**Dataset records:**
•••••

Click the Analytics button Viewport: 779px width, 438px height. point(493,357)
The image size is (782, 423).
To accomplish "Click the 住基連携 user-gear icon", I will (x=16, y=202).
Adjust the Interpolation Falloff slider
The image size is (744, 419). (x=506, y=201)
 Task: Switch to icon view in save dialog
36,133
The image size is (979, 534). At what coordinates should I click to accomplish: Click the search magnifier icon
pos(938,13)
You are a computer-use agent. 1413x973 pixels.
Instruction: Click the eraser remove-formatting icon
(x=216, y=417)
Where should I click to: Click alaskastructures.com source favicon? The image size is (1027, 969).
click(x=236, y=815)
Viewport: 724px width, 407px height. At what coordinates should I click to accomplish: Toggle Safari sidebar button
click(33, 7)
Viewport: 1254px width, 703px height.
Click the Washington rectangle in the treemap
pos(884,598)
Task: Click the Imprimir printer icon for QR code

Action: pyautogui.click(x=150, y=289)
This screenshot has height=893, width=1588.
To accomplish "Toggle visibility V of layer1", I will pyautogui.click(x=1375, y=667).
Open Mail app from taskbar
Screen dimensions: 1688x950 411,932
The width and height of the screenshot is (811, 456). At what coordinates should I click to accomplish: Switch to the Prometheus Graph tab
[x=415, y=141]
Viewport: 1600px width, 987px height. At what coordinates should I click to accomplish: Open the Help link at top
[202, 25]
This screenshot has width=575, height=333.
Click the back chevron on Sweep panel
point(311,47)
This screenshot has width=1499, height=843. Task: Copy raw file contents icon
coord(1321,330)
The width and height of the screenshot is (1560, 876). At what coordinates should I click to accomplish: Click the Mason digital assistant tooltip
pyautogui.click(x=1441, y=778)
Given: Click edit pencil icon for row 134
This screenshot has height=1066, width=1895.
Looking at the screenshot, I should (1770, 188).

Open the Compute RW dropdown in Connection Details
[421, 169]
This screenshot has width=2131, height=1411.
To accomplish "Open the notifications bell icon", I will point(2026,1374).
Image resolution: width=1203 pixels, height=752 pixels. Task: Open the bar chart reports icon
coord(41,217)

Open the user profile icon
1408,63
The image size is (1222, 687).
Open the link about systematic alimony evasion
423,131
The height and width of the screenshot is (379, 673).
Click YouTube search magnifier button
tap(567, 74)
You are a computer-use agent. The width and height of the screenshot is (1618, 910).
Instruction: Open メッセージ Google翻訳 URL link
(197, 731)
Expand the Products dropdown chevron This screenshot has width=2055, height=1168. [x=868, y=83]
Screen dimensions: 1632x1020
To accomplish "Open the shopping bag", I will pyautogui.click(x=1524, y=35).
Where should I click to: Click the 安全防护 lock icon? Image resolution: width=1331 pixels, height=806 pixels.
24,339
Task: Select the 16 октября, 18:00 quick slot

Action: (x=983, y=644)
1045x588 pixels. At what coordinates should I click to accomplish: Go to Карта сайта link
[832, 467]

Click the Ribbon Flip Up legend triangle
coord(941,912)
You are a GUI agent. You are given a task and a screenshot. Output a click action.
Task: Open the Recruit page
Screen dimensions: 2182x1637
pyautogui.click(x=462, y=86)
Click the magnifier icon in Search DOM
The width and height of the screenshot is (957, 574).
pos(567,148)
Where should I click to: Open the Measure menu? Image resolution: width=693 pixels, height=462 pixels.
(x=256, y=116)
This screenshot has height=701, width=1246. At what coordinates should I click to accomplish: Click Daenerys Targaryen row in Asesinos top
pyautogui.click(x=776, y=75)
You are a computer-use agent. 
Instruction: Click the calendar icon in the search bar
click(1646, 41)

•••••

**What the task requires:** Without dropping a single line, output the records above exactly.

**Exercise response:**
Click the Analytics button Viewport: 779px width, 438px height. point(493,357)
The image size is (782, 423).
To accomplish "Click the 住基連携 user-gear icon", I will (x=16, y=202).
Adjust the Interpolation Falloff slider
The image size is (744, 419). (x=506, y=201)
 Task: Switch to icon view in save dialog
36,133
The image size is (979, 534). At what coordinates should I click to accomplish: Click the search magnifier icon
pos(938,13)
You are a computer-use agent. 1413x973 pixels.
Instruction: Click the eraser remove-formatting icon
(x=216, y=417)
Where should I click to: Click alaskastructures.com source favicon? The image size is (1027, 969).
click(x=236, y=815)
Viewport: 724px width, 407px height. At what coordinates should I click to accomplish: Toggle Safari sidebar button
click(33, 7)
Viewport: 1254px width, 703px height.
Click the Washington rectangle in the treemap
pos(884,598)
Task: Click the Imprimir printer icon for QR code

Action: pyautogui.click(x=150, y=289)
This screenshot has height=893, width=1588.
To accomplish "Toggle visibility V of layer1", I will pyautogui.click(x=1375, y=667).
Open Mail app from taskbar
Screen dimensions: 1688x950 411,932
The width and height of the screenshot is (811, 456). At what coordinates should I click to accomplish: Switch to the Prometheus Graph tab
[x=415, y=141]
Viewport: 1600px width, 987px height. At what coordinates should I click to accomplish: Open the Help link at top
[202, 25]
This screenshot has width=575, height=333.
Click the back chevron on Sweep panel
point(311,47)
This screenshot has width=1499, height=843. Task: Copy raw file contents icon
coord(1321,330)
The width and height of the screenshot is (1560, 876). At what coordinates should I click to accomplish: Click the Mason digital assistant tooltip
pyautogui.click(x=1441, y=778)
Given: Click edit pencil icon for row 134
This screenshot has height=1066, width=1895.
Looking at the screenshot, I should (1770, 188).

Open the Compute RW dropdown in Connection Details
[421, 169]
This screenshot has width=2131, height=1411.
To accomplish "Open the notifications bell icon", I will point(2026,1374).
Image resolution: width=1203 pixels, height=752 pixels. Task: Open the bar chart reports icon
coord(41,217)

Open the user profile icon
1408,63
The image size is (1222, 687).
Open the link about systematic alimony evasion
423,131
The height and width of the screenshot is (379, 673).
Click YouTube search magnifier button
tap(567, 74)
You are a computer-use agent. The width and height of the screenshot is (1618, 910).
Instruction: Open メッセージ Google翻訳 URL link
(197, 731)
Expand the Products dropdown chevron This screenshot has width=2055, height=1168. [x=868, y=83]
Screen dimensions: 1632x1020
To accomplish "Open the shopping bag", I will pyautogui.click(x=1524, y=35).
Where should I click to: Click the 安全防护 lock icon? Image resolution: width=1331 pixels, height=806 pixels.
24,339
Task: Select the 16 октября, 18:00 quick slot

Action: (x=983, y=644)
1045x588 pixels. At what coordinates should I click to accomplish: Go to Карта сайта link
[832, 467]

Click the Ribbon Flip Up legend triangle
coord(941,912)
You are a GUI agent. You are given a task and a screenshot. Output a click action.
Task: Open the Recruit page
Screen dimensions: 2182x1637
pyautogui.click(x=462, y=86)
Click the magnifier icon in Search DOM
The width and height of the screenshot is (957, 574).
pos(567,148)
Where should I click to: Open the Measure menu? Image resolution: width=693 pixels, height=462 pixels.
(x=256, y=116)
This screenshot has height=701, width=1246. At what coordinates should I click to accomplish: Click Daenerys Targaryen row in Asesinos top
pyautogui.click(x=776, y=75)
You are a computer-use agent. 
Instruction: Click the calendar icon in the search bar
click(1646, 41)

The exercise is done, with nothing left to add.